Wednesday, August 26, 2009

Now more than ever, bipartisanship is for suckers

Republicans want Obama to fail. He needs to stop seeking consensus, because it makes him look weak

By Joe Conason

NewsFrom the earliest moments of Barack Obama's presidency, the most perplexing question was how he would fulfill his promise to change Washington's partisan standoff – and whether that promise was ever more than a rhetorical and political campaign gambit. More than once, observers have suggested that he always knew he couldn't rely on Republicans to act in good faith, to negotiate reasonable compromises, or even to speak honestly in debate. According to that theory, Obama's commitment to bipartisan solutions was and is theater aimed at persuading independent or centrist voters to trust him.

But if seeking consensus is still his strategy, as he and his advisors insist, it may be time for a rethink. All the months of bipartisanship in talk and tactics from the White House have neither brought congressional Republicans closer to supporting Obama's objectives nor preserved Obama's early support among moderate voters. What they have done is encourage the most outrageous conduct by his opponents – including those who themselves claim the bipartisan mantle – and make the president look weak.

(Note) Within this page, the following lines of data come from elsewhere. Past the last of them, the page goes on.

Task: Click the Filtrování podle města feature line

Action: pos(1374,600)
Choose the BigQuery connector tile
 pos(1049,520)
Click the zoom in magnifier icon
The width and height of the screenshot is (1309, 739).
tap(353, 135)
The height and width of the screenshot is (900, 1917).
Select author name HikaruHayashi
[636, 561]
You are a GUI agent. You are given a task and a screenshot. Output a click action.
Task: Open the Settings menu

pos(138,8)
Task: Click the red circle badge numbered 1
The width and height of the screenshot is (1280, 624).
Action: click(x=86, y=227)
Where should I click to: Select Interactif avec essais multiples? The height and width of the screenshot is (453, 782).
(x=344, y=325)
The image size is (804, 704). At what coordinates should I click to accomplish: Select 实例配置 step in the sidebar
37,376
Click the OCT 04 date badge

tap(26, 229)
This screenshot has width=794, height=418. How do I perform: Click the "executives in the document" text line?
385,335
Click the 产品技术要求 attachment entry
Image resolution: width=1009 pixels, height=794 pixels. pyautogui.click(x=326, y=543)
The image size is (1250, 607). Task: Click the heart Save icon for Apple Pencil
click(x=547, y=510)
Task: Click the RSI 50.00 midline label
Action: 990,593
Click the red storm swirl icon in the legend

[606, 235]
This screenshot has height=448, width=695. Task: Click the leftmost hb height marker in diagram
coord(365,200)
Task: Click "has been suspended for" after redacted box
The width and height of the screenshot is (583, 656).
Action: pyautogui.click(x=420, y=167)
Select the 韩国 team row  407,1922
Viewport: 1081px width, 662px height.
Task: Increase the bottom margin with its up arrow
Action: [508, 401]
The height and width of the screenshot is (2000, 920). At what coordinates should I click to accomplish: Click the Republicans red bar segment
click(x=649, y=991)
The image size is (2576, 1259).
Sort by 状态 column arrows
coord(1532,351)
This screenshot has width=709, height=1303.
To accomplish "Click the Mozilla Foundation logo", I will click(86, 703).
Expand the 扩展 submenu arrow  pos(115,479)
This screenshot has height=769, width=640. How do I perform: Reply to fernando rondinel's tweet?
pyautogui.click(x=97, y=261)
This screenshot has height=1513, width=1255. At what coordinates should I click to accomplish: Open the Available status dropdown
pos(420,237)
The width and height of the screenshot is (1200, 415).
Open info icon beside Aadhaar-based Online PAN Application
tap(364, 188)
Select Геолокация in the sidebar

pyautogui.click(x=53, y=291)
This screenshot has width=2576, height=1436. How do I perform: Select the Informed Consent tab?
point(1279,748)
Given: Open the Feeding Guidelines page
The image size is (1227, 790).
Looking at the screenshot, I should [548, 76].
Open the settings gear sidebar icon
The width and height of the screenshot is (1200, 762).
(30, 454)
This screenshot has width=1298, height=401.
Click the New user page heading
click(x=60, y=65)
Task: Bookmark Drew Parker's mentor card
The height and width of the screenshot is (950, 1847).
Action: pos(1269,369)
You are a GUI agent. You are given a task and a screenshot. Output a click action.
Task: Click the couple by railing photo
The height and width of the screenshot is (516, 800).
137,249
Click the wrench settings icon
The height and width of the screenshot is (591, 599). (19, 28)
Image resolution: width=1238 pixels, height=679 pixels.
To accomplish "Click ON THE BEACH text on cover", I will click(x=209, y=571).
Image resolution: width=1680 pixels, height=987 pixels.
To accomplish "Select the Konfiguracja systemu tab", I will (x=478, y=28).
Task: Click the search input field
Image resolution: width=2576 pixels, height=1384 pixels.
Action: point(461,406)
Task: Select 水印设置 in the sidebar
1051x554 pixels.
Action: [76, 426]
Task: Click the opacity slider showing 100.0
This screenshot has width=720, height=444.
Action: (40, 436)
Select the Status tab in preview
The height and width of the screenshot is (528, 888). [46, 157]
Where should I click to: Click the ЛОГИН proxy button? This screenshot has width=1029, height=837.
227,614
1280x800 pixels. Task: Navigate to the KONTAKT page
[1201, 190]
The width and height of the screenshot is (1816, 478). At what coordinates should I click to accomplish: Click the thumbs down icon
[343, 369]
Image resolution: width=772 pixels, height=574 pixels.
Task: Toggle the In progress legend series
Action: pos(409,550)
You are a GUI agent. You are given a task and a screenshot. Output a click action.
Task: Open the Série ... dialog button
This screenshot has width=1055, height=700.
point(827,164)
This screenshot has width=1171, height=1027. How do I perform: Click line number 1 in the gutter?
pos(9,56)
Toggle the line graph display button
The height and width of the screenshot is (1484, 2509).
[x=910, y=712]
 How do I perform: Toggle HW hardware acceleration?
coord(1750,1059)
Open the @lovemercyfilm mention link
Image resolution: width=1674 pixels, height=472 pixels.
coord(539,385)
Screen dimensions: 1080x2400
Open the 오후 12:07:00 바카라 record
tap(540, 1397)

The simple truth is that there is nobody on the Republican side who wants to negotiate with Obama. They are no longer afraid of him, and they unanimously want to ruin his presidency, regardless of the consequences. They are in thrall to the stupid extremism that questions the president's citizenship and suspects that he is driving the country toward a socialist dictatorship – while simultaneously demanding angrily that the government be stopped from interfering with Medicare.

Whether there was ever any prospect of significant Republican support for Obama's recovery and reform agenda is a moot point. Certainly, the potential for obstruction and worse, in a party dominated by Rush Limbaugh and William Kristol, always outweighed the possibility of cooperation. Now, however, it should be clear to the president that even the supposedly reasonable Republicans scarcely pretend to want to work with him anymore. What the president must do is make that reality clear to the public.